No rehúsen, pues, los jefes de las naciones el prestar público testimonio de reverencia al imperio de Cristo juntamente con sus pueblos si quieren, con la. integridad de su poder, el incremento y el progreso de la patria. En efecto, muy a propósito y oportunas para el momento actual son aquellas palabras que al principio de nuestro pontificado escribimos Nos acerca de la disminución del principio de autoridad y del respeto al poder público: «Alejado de hecho, así lo lamentábamos entonces, Jesucristo de las leyes y de la cosa pública, la autoridad aparece sin más como derivada, no de Dios, sino de los hombres: de modo que hasta el fundamento de ella vacila; quitada la causa primera, no hay razón para que uno deba mandar y otro obedecer. De esto se ha seguido una general perturbación de la sociedad, la cual ya no se apoya sobre sus fundamentos principales» (Encicl. «Ubi arcáno»).
    
Ventajas para los Gobiernos y la autoridad civil.
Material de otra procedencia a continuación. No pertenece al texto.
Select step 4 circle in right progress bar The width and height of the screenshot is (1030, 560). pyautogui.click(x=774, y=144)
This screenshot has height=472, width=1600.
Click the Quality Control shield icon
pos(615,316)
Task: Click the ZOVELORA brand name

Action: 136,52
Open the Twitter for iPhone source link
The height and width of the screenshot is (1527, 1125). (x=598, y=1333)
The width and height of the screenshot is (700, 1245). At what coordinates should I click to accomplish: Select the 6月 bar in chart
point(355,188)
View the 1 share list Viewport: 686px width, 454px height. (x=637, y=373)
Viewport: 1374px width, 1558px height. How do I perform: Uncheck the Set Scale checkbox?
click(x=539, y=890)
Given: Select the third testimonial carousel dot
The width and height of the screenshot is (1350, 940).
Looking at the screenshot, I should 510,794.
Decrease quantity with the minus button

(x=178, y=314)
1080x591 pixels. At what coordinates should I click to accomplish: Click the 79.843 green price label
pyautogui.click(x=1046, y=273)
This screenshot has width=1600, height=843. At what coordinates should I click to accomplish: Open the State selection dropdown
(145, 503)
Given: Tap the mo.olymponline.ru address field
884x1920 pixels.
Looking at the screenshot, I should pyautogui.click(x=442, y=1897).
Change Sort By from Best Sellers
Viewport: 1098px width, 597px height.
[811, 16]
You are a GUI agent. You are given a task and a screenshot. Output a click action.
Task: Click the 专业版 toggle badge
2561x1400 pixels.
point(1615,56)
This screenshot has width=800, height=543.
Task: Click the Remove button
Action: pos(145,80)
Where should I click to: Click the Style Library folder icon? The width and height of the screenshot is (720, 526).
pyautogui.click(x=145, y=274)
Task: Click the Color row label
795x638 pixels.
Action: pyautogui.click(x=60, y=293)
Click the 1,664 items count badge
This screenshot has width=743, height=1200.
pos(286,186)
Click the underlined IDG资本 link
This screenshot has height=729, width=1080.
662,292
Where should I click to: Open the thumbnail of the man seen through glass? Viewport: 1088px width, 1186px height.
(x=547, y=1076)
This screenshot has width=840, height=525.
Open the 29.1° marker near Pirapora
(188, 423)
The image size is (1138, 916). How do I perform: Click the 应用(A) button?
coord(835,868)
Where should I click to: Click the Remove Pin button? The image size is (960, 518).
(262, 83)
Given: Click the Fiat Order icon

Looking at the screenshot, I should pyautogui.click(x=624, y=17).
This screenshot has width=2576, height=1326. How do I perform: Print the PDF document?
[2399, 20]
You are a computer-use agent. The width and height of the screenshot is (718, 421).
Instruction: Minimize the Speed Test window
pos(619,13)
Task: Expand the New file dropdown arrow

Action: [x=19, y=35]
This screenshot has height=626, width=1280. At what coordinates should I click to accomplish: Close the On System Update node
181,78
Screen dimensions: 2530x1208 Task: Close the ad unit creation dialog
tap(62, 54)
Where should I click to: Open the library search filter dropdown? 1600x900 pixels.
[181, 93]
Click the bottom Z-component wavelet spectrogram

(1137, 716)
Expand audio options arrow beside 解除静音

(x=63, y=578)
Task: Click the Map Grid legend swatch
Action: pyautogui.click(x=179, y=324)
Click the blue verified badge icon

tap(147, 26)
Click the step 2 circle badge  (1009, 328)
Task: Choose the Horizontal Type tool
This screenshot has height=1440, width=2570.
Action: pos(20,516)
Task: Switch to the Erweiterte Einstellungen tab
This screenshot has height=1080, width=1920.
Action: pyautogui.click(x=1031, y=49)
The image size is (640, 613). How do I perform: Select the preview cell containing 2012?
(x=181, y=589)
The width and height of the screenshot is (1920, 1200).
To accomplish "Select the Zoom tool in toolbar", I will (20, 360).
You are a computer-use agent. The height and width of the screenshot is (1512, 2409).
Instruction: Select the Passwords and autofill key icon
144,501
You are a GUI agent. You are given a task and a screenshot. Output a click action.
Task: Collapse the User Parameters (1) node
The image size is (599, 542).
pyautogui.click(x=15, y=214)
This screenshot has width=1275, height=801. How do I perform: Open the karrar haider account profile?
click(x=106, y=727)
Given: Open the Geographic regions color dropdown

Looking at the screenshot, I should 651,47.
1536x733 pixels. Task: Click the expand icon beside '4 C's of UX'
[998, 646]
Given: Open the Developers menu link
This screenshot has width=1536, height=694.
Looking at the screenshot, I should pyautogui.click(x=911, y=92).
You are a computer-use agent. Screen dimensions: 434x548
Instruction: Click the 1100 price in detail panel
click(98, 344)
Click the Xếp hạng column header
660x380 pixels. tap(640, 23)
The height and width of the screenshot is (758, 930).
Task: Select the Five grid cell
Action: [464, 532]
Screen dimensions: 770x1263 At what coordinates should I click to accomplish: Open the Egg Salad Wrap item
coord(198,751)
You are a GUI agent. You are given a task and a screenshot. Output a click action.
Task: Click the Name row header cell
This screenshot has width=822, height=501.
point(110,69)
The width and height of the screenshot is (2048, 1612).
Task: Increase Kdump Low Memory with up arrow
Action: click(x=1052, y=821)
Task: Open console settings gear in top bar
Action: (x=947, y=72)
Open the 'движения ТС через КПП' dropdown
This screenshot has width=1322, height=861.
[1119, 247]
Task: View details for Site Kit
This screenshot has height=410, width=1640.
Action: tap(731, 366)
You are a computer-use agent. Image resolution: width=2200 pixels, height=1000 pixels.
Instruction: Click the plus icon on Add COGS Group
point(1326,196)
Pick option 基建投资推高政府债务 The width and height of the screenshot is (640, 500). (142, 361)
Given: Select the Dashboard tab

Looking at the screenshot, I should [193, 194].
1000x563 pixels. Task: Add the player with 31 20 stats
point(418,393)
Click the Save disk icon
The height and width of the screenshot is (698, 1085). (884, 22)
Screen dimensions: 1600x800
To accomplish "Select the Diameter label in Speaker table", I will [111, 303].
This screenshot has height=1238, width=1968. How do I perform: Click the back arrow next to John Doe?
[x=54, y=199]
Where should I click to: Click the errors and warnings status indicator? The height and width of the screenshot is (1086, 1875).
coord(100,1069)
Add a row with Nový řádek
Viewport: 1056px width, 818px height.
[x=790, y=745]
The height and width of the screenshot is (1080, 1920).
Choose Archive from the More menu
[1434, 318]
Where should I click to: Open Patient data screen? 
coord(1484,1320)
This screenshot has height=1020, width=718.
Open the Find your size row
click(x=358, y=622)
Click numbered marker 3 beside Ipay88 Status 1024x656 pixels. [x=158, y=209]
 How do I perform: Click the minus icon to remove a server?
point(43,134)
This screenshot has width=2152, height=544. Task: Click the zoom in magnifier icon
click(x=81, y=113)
En cambio, si los hombres en privado y en público reconocen la soberana potestad de Cristo, necesariamente vendrán al entero consorcio humano señalados beneficios de justa libertad, de tranquila disciplina y apacible concordia. La dignidad real de Nuestro Señor, así como hace en cierto modo sagrada la autoridad humana de los Príncipes y de los jefes de Estado, así ennoblece los deberes ciudadanos y de su obediencia. En este sentido el Apóstol San Pablo, inculcando a las esposas y a los siervos que respetasen como a Jesucristo a sus respectivos maridos y amos, les advertía claramente que no debían obedecerlos como a hombres, sino como a vicarios de Cristo, ya que sería poco conveniente que hombres redimidos con la sangre de Cristo, sirviesen a otros hombres. «Habéis sido redimidos por gran precio, no os hagáis siervos de los hombres» (I. Cor. 7, 23).
   
Si los Príncipes y los magistrados legítimos se persuaden que ellos mandan, no tanto por derecho propio, cuanto por mandato del Rey divino, se comprende fácilmente que harán uso santo y prudente de su autoridad y se tomarán gran interés por el bien común y la dignidad de los súbditos, al hacer las leyes y exigir su ejecución. De tal manera, quitada toda causa de sedición, florecerá y se consolidará el orden y la tranquilidad; porque aunque el ciudadano vea en los Príncipes y jefes del Estado hombres semejantes a él, o por cualquier razón indignos o vituperables, no se sustraerá por eso a la obediencia en cuanto reconozca en ellos la imagen y la autoridad de Cristo, Dios y Hombre.
    
Ventajas sociales para los pueblos.
Por lo que se refiere a la concordia y a la paz, es manifiesto que cuanto más vasto es el reino y más largamente abraza el género humano, tanto más se hacen conscientes los hombres de aquel vínculo de fraternidad que los une. Y este conocimiento, así como aleja y disipa los conflictos frecuentes, así endulza y disminuye sus amarguras. Y si el reino de Dios, como de derecho abraza a todos los hombres, así de hecho los abrazase verdaderamente, ¿por qué habríamos de desesperar de aquella paz que el rey pacífico traía a la tierra, como Rey que vino «para reconciliar todas las cosas» (Colos. 1, 20) y «no para hacerse servir, sino para servir a los demás» (Mt. 20. 28), y que aun siendo el Señor de todos se ha hecho ejemplo de humildad e inculcó principalmente esta virtud, juntamente con la caridad, diciendo: «Mi yugo es suave y mi peso ligero?» (Mt. 11, 30). ¡Qué felicidad podríamos gozar si los individuos, las familias y las sociedades, se dejasen gobernar por Cristo! Entonces, realmente, para usar las palabras que nuestro predecesor León XIII dirigía hace venticinco años a todos los Obispos del orbe católico, «se podrían cerrar muchas heridas, todo derecho adquiriría su antigua fuerza, volverían los bienes de la paz, caerían de las manos las espadas y las armas, si todos aceptaran voluntariamente el imperio de Cristo, le obedecieran y toda lengua proclamase que Nuestro Señor Jesucristo está en la gloria de Dios Padre» (Encicl. Annum sacrum).
   
LA FIESTA DE JESUCRISTO REY
Los dogmas de la fe y las fiestas de la Iglesia.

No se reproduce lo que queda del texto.